Stored dataset items:
┄┄┄┄┄┄┄┄┄┄┄┄┄┄┄┄┄┄┄┄
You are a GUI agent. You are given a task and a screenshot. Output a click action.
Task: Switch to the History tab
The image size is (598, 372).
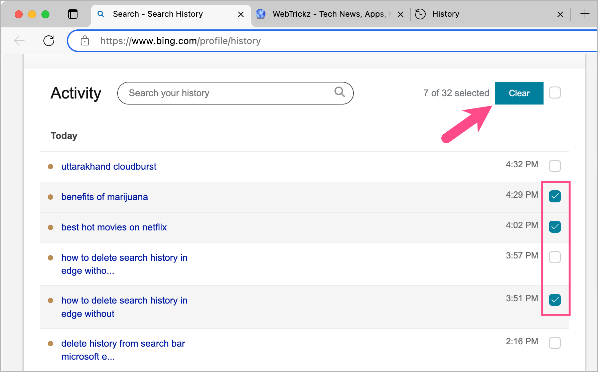click(446, 14)
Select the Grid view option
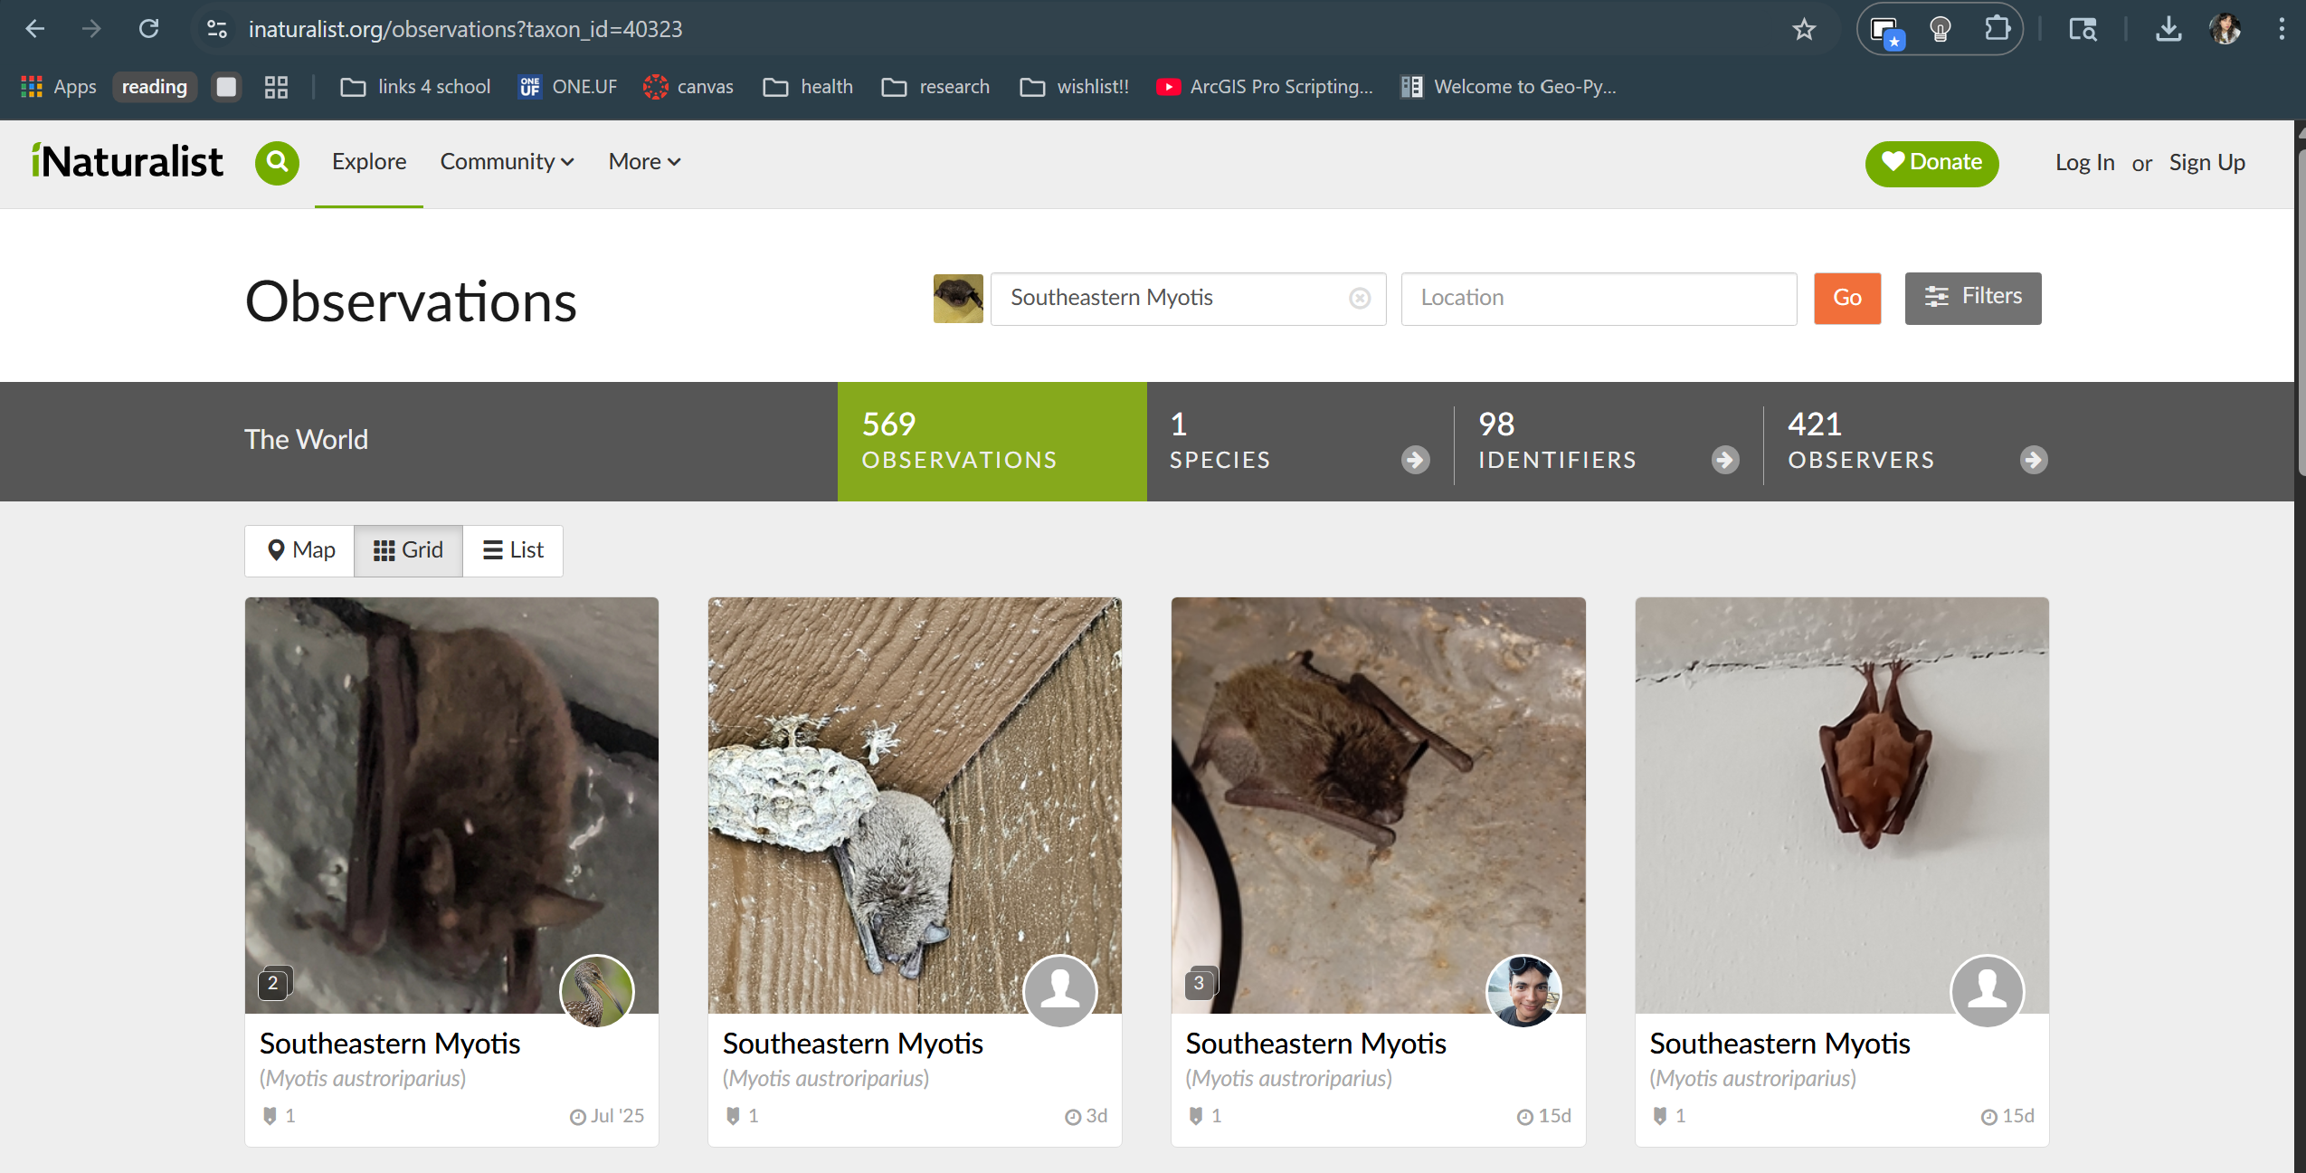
┄┄┄┄┄┄┄┄┄┄┄┄┄┄┄┄┄┄┄┄
About this exercise. Reproduce the data verbatim. Do not carry any picture into the copy.

Exercise solution.
You are a GUI agent. You are given a task and a screenshot. Output a click action.
Task: Switch to the History tab
The image size is (598, 372).
click(446, 14)
Select the Grid view option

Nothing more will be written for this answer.